另一方面，多肽的脱附是一个重要的技术挑战。一般而言，多肽分子量较大，与吸附剂间作用点多，与吸附剂的作用很强。正如有文献指出的那样，缔合常数与作用点成指数增长关系。而多肽不同于小分子，作用点很多，故强吸附通常容易发生，但解吸很难。因此在多肽的提取分离中，难解吸是重要技术挑战之一。应该注意到，多肽尽管可以带一定电荷并且可以是水溶性的，但本质上都有一定亲油性，这种亲油作用是导致其难以从吸附剂上解吸下来的重要原因之一。一般而言，常规吸附剂都具有选择性偏低，解吸率低的特点。本发明的目的是提供一种能高效、高选择地吸附某一等电点的多肽同时又能高效地解吸的吸附剂。
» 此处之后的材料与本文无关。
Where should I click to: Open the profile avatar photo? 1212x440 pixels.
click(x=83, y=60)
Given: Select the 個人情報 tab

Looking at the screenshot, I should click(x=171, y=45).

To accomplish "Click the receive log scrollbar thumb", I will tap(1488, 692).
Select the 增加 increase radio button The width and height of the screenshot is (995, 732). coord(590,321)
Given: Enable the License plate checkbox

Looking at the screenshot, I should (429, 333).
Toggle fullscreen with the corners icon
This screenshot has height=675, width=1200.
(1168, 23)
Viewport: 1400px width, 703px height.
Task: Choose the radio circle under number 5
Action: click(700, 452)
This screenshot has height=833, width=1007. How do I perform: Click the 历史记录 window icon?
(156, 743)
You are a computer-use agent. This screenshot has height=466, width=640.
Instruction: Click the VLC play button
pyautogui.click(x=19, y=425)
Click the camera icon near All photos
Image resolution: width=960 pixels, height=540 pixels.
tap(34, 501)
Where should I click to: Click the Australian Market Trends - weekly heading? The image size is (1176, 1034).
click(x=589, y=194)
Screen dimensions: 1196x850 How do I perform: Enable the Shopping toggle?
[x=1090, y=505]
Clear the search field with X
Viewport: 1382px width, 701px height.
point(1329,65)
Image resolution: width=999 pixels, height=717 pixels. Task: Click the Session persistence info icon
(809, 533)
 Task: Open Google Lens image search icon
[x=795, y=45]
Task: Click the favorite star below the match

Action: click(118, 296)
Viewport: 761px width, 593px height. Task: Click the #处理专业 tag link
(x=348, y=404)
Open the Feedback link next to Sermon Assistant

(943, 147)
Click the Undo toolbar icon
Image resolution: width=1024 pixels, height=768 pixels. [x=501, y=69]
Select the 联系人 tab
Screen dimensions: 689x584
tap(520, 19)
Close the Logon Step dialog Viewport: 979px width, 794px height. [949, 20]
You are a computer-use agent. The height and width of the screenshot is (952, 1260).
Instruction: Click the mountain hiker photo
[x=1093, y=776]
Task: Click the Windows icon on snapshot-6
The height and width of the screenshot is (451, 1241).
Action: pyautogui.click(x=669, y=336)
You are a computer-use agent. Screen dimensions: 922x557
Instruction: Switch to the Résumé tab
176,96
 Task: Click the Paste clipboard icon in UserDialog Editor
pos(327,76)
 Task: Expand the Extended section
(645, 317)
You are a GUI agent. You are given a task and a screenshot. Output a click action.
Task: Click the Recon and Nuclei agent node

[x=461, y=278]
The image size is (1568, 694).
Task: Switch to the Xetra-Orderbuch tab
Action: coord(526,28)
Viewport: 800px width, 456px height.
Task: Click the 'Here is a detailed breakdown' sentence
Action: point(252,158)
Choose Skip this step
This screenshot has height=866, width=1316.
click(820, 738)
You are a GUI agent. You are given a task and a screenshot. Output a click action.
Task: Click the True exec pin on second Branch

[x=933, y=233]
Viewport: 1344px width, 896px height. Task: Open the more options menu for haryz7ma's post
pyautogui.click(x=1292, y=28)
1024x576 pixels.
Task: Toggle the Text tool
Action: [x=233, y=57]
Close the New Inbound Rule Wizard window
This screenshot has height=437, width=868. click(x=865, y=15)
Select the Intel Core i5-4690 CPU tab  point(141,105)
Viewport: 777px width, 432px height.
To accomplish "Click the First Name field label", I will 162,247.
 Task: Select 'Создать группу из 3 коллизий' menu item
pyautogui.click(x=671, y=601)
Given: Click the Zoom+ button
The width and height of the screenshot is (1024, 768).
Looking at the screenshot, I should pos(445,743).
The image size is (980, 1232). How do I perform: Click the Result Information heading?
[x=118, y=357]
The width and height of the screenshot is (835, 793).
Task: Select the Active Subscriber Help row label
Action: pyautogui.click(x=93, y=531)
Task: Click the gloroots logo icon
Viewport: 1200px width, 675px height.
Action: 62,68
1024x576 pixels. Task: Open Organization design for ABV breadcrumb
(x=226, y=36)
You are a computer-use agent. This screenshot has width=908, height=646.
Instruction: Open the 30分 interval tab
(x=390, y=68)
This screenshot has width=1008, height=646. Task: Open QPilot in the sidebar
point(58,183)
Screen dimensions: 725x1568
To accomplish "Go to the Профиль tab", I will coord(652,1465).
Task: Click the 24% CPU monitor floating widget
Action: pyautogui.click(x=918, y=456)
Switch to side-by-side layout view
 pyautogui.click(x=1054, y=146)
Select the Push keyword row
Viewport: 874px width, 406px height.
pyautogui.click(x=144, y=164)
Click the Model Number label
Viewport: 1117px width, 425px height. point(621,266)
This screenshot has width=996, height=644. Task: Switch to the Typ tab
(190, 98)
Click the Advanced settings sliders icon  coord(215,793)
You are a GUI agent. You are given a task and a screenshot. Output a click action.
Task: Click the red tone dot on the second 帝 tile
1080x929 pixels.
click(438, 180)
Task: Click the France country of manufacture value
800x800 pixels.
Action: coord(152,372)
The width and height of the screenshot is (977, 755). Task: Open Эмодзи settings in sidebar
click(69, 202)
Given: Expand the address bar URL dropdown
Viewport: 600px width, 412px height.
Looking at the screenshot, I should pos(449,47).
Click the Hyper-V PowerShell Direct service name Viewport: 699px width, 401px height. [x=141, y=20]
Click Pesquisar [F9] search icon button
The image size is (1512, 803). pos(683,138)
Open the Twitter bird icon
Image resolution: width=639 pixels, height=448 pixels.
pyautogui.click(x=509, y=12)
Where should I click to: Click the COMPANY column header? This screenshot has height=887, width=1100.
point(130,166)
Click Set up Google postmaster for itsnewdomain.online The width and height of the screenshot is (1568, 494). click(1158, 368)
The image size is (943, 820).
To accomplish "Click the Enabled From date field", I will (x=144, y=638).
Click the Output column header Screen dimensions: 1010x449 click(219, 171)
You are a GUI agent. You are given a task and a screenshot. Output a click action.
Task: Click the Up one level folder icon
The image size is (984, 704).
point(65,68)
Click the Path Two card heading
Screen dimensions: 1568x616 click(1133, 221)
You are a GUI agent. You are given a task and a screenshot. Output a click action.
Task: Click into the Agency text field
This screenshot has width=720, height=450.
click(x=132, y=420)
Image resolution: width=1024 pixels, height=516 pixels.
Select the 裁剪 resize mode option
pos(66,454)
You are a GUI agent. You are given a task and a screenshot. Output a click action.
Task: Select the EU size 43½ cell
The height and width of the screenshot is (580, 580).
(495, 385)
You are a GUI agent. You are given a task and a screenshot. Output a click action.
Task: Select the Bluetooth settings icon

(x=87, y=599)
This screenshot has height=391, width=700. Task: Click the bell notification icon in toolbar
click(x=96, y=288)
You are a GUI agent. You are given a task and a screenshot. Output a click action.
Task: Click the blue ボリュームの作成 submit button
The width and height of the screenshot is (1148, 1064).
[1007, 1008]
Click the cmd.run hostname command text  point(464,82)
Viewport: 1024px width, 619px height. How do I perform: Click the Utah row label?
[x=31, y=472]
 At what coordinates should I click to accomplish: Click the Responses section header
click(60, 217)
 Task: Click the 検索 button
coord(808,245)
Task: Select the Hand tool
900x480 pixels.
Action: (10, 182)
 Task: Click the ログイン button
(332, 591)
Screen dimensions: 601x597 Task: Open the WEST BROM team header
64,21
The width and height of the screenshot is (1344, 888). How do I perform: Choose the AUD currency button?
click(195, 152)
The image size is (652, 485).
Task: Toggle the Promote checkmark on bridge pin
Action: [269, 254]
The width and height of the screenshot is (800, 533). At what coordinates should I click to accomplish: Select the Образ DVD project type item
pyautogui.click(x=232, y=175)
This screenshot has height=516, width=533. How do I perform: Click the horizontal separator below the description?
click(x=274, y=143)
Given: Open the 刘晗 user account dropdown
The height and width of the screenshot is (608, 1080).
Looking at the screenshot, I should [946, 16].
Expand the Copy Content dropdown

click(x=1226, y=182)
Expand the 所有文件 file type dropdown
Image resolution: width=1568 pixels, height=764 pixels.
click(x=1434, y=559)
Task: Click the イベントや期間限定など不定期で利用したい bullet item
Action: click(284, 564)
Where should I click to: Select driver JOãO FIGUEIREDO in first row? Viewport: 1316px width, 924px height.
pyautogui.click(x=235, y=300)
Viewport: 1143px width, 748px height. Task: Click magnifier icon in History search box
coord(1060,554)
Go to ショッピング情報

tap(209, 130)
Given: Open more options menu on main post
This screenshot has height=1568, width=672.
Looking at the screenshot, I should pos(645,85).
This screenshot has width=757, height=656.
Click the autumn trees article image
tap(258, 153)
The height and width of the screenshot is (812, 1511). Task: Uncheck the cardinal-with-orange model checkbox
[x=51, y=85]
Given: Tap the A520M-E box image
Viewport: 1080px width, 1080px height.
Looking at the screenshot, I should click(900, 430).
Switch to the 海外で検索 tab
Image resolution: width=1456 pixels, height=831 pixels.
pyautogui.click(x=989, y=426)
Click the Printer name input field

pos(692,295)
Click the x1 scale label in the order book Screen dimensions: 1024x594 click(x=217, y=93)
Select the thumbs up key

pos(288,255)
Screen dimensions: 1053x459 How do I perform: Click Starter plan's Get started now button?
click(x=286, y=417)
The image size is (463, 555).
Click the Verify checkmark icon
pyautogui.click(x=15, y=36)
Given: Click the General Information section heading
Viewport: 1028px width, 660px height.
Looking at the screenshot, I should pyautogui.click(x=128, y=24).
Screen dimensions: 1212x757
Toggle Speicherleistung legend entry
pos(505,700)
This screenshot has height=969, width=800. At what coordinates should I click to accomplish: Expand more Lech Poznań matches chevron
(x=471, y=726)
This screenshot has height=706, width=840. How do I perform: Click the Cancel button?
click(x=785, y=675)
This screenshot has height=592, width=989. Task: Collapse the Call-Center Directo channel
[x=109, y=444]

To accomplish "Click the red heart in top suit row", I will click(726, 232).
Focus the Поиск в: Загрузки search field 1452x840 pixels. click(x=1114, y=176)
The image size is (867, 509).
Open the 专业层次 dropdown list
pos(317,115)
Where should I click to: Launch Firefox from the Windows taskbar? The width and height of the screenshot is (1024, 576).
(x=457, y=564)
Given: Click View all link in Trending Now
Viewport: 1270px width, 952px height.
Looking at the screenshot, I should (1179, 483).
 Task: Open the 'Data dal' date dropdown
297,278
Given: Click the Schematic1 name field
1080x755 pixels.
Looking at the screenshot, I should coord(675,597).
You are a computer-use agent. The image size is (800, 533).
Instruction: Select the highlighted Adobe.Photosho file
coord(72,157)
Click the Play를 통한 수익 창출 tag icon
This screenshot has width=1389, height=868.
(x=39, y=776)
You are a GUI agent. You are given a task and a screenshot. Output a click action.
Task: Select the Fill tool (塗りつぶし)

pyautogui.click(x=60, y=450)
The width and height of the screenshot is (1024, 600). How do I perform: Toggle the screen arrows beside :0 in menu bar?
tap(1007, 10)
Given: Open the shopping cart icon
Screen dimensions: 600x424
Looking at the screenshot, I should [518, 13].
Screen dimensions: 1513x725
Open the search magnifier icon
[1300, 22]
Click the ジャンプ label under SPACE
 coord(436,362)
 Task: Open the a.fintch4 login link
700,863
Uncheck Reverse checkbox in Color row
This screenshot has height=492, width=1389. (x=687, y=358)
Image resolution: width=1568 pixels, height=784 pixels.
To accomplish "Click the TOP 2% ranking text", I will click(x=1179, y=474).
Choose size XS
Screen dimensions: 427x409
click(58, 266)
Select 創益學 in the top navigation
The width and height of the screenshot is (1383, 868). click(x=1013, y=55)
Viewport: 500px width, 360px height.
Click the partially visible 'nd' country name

利用对吸附剂的设计或选择，可最大化pH-可逆的离子作用而最小化亲油互补作用，就能实现高效吸附和高效解吸。 

发明内容

本发明的目的在于提供一种多肽提取与分离方法，该法并能有效提取等电点在特定范围的多肽，并通过分离洗脱来达到纯化目的。 

本发明提出的多肽提取与分离方法，具体步骤如下： 

(1)  对单一多肽的吸附与释放

(1.1)配置浓度为1×10^-2摩尔/升~1×10^-8摩尔/升的多肽的缓冲水溶液，控制缓冲水溶液pH值大于多肽的等电点pI，然后向所得溶液中加入吸附剂SiO₂@PEI，并进行紫外/可见光谱的时间检测，随着时间加长，吸光度越来越低，直到吸光度不发生变化，即认为达到了吸附平衡；

(1.2)将上述吸附了多肽的吸附剂SiO₂@PEI过滤，并采用新鲜的缓冲水溶液洗涤，所述缓冲水溶液与步骤(1.1)所述的缓冲水溶液的pH值相同，然后该吸附剂SiO₂@PEI所吸附的多肽用另一缓冲水溶液洗脱回收，所述另一缓冲水溶液pH值小于多肽的等电点pI，并继续进行紫外/可见光谱的时间检测，直到紫外/可见光吸收不发生变化；即认为达到了释放平衡；

(2)  对特定多肽的提取与纯化

由于特定多肽具有确定的等电点(pI), 因此先将吸附剂SiO₂@PEI加入到含有目标提取多肽和干扰多肽的缓冲水溶液中，控制缓冲水溶液中的pH值大于目标提取多肽的等电点pI；经过1~48小时孵化，将吸附剂SiO₂@PEI分离并在该pH值下采用新鲜的缓冲水溶液洗涤，该吸附剂SiO₂@PEI所吸附的多肽以另一pH值低于pI的缓冲水溶液洗脱回收，该过程采用高效液相色谱(HPLC)或基质辅助激光解吸/离子化时间谱(MALDI-TOF)进行检测；基于等电点差异的提取方法通过切换pH值即可提取各类目标多肽，完全满足常规的分离要求。洗脱后的吸附剂可再利用。

本发明中，所述二氧化硅至少有一维尺寸在150微米以上，特别是300微米以上的二氧化硅，目的在于便于过滤或离心分离。 

本发明中，所述目标提取多肽与干扰多肽的浓度中的任意一种多肽的浓度不低于或等于1×10^-6摩尔/升时，采用高效液相色谱(HPLC)进行检测。 

本发明中，所述目标提取多肽与干扰多肽中的任意一种多肽的浓度不低于或等于1×10^-15摩尔/升时，采用基质辅助激光解吸/离子化时间谱(MALDI-TOF)进行检测。